▶ **Trecho da fonte**:
* * *

“É um
livro que insiste, que continua a insistir no dizer do colapso, persiste em
manter em evidência aquilo que ainda não passou: seja a devastação biológica,
sejam suas consequências econômicas, subjetivas e sociais”, escreve no posfácio
o editor Gabriel Morais Medeiros. Mas não se trata de uma literatura panfletária,
acrescenta, “e por isso, sempre sedutora”. De fato, são contos de palavras
medidas, enxutas, cortantes, como as dez linhas de “a quina do equilíbrio”,
talvez o melhor conto do volume. Um texto afiado de dor e doação extrema de pai
a filho, fatias de desespero e amor.
Do
mesmo nível, “nossa terra” (o sorriso, o “temor” e o “arrebatamento” de uma
criança diante dos primeiros mistérios da vida). Há várias outras histórias
dolorosas em que narrador, personagens e leitor enfrentam de mãos dadas medo, dor,
susto, ansiedade, pânico, tudo desfrutado por demônios. Esse clima prevalece em
quase todos os 70 textos do volume, a maioria com menos de uma página, muitos
com poucas linhas, esmeradas linhas. Alguns das dezenas de textos maiúsculos do
livro (curioso: o autor não use letras maiúsculas), sempre com títulos
instigantes: “cuidado com o embrulho na calçada”, “a dor”, “surpresa”, “rodoviária”,
“embuste”, “eclosão”, “profilaxia de muros”, “germinação”, “a decomposição do
aço”, “todo sinal”, “a menina que ri”, “duelo”, “a guerra nas unhas do abismo”,
“onde estará o pai?”, “dois profissionais não se amam”, “ela está no quarto”.
Etc. etc.

* * *

▶ **Itens**:
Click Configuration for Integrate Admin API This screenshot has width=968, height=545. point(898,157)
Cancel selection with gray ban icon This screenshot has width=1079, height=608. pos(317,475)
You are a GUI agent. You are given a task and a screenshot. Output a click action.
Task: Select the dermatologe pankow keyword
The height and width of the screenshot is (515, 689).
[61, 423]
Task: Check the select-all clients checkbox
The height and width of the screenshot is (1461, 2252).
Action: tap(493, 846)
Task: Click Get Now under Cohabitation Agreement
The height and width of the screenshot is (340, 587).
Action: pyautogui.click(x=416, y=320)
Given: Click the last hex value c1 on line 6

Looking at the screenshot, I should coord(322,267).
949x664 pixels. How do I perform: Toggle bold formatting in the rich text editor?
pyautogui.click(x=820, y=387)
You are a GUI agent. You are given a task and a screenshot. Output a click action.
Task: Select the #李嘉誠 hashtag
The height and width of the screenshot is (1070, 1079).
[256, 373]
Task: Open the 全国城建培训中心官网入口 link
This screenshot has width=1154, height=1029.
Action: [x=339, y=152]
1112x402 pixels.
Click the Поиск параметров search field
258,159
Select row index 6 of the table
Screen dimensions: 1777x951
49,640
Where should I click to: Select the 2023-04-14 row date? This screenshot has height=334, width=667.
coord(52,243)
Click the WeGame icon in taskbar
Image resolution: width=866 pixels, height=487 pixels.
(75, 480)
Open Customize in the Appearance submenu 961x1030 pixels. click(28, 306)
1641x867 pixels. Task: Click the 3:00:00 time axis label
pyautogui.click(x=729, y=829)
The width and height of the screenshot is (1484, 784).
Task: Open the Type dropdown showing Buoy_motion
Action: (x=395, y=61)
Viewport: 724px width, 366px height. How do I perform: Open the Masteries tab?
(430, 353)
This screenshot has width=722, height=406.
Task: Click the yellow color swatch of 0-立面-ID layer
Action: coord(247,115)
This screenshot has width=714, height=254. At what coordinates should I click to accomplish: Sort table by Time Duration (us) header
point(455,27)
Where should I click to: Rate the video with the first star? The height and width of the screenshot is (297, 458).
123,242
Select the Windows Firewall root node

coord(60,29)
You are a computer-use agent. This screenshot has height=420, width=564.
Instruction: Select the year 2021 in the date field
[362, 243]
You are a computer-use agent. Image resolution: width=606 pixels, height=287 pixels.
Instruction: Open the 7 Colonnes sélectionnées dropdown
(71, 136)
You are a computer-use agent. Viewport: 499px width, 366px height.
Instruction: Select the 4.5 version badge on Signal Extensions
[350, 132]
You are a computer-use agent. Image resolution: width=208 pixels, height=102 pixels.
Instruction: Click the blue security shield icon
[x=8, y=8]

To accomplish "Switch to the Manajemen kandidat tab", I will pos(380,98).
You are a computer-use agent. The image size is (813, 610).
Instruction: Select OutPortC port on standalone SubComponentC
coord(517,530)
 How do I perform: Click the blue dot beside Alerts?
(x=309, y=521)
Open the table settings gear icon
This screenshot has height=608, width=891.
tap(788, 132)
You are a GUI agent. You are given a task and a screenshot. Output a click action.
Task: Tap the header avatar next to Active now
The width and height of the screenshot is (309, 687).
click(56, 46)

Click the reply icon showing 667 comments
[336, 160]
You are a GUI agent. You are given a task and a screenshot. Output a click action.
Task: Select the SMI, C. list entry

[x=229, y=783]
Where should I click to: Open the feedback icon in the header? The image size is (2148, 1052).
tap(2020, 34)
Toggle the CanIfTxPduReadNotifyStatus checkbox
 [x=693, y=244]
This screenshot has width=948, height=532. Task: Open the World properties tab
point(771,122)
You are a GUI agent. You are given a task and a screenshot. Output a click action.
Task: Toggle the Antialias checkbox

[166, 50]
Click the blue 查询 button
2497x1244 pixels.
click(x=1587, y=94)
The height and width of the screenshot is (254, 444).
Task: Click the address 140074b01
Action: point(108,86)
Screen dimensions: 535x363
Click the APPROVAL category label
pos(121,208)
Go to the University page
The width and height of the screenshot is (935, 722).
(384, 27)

* * *

▶ **O que fazer**:
(a) Troque "checkbox" por "check box" nos registros, entre a linha que contém "Click the reply icon showing 667 comments" e o fim dos registros, inclusive. Reescreva só essas linhas, sem mexer em mais nada.
(b) Dê continuidade à resenha sobre o livro de contos a partir do ponto em que ela para.
A resenha e os registros vêm de fontes diferentes, sem relação entre si.

▶ **Respostas por tarefa**:
(a)
Click the reply icon showing 667 comments
[336, 160]
You are a GUI agent. You are given a task and a screenshot. Output a click action.
Task: Select the SMI, C. list entry

[x=229, y=783]
Where should I click to: Open the feedback icon in the header? The image size is (2148, 1052).
tap(2020, 34)
Toggle the CanIfTxPduReadNotifyStatus check box
 [x=693, y=244]
This screenshot has width=948, height=532. Task: Open the World properties tab
point(771,122)
You are a GUI agent. You are given a task and a screenshot. Output a click action.
Task: Toggle the Antialias check box

[166, 50]
Click the blue 查询 button
2497x1244 pixels.
click(x=1587, y=94)
The height and width of the screenshot is (254, 444).
Task: Click the address 140074b01
Action: point(108,86)
Screen dimensions: 535x363
Click the APPROVAL category label
pos(121,208)
Go to the University page
The width and height of the screenshot is (935, 722).
(384, 27)

(b)
De
certa forma, e ressalvada a diferença entre os gêneros poesia e conto, vale
para as narrativas de Usufruto de
demônios o que Mário de Andrade (1893-1945) escreveu sobre o poeta Manuel
Bandeira (1886-1968) no artigo “A raposa e o tostão”, de O empalhador de passarinho (Livraria Martins Editora, 2ª edição, 1955):
“[...] um escritor culto, um esteta, que sabe o dinamismo de um ritmo, o
segredo de adequação de uma forma ao seu conteúdo, o valor da expressão
linguística exata, e o perigo de uma palavra em falso, capaz de sacrificar uma
mensagem”. Whisner Fraga adota esse cuidado desde o título da coletânea.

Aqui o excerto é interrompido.